__Detalles del ejercicio__:
¿Coinciden estas tres afirmaciones con el texto sobre el derecho de las mujeres a disponer de sus cuerpos? Contesta sí o no a cada una y copia las palabras del texto que lo deciden.
(a) Reconocer que las dos posturas son ideológicas quiere decir ponerlas al mismo nivel.
(b) La perspectiva "antigénero" afirma que solo existe una única sexualidad.
(c) Para quienes defienden esa perspectiva, la "sexualidad sana y normal" es ideológica.

__Texto proporcionado__:
<<<<

Todo lo anterior me sirve a mí para decir que, aunque reconozcamos que el actuar de quien afirma que el derecho de las mujeres a disponer de sus cuerpos es tan ideológico como el que lo niega, ello no significa que los estemos igualando. No queremos hacernos cómplices de un relativismo irresponsable. En el primer caso, al estarse fundamentando nuestra afirmación en las necesidades, los intereses y las aspiraciones de las mujeres de carne y hueso, de las que sufren los efectos de la dominación ideológica del patriarcado, hace que sea esa la que debe escogerse. La perspectiva “antigénero”, la que sostiene que el género es una mentira ideológica y que solo existe una única sexualidad, es solo una hebra más de una corriente de pensamiento en retirada, el de la sociedad patriarcal en crisis y que se aferra con dientes y muelas a sus viejas posiciones. Para esa gente, hay una “sexualidad sana y normal”, que no es ideológica, y hay una “enferma y anormal”, que sí lo es.

>>>>

__Líneas de datos__:
<<<<

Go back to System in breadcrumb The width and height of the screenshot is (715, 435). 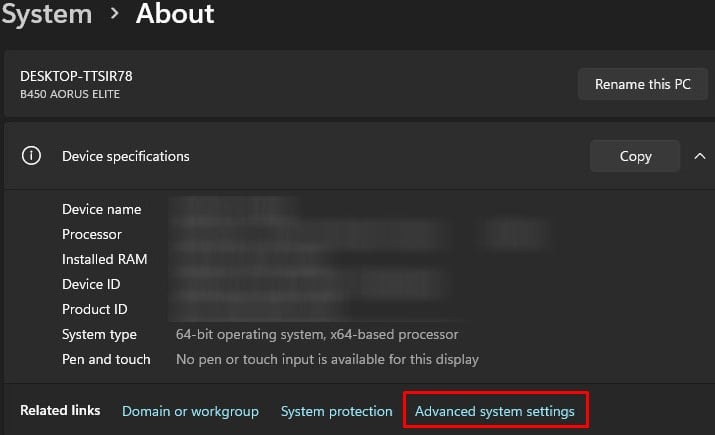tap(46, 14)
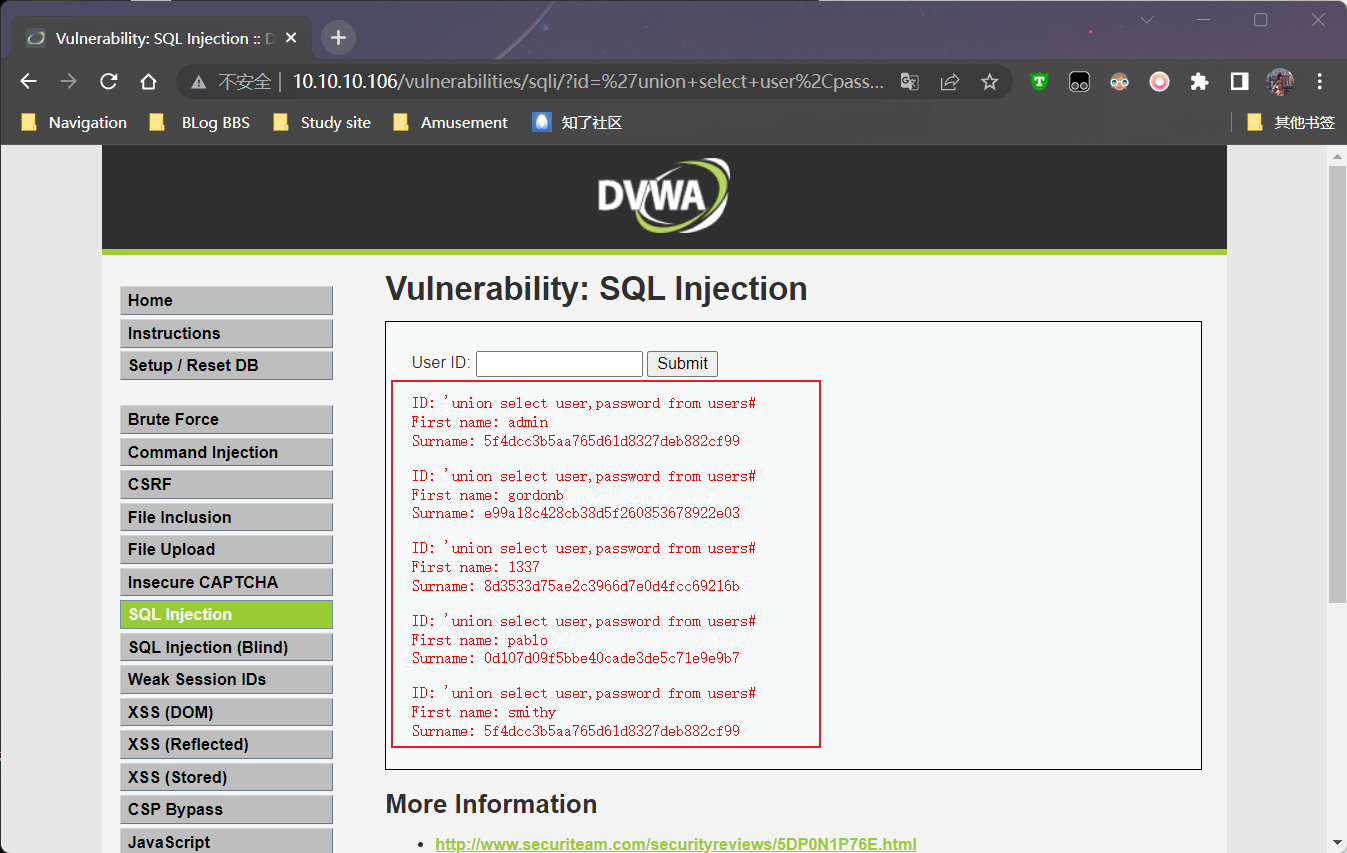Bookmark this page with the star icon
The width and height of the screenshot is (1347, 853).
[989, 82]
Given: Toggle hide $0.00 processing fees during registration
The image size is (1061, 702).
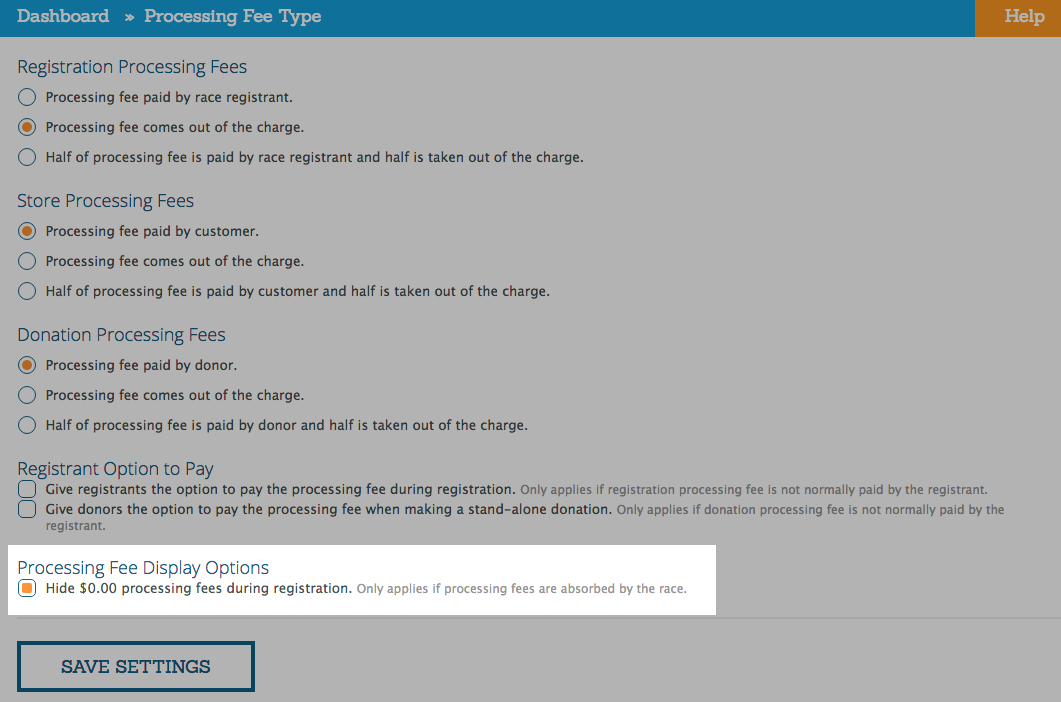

>>>>

__Resultado__:
(a) No: «ello no significa que los estemos igualando».
(b) Sí: «la que sostiene que el género es una mentira ideológica y que solo existe una única sexualidad».
(c) No: «hay una “sexualidad sana y normal”, que no es ideológica».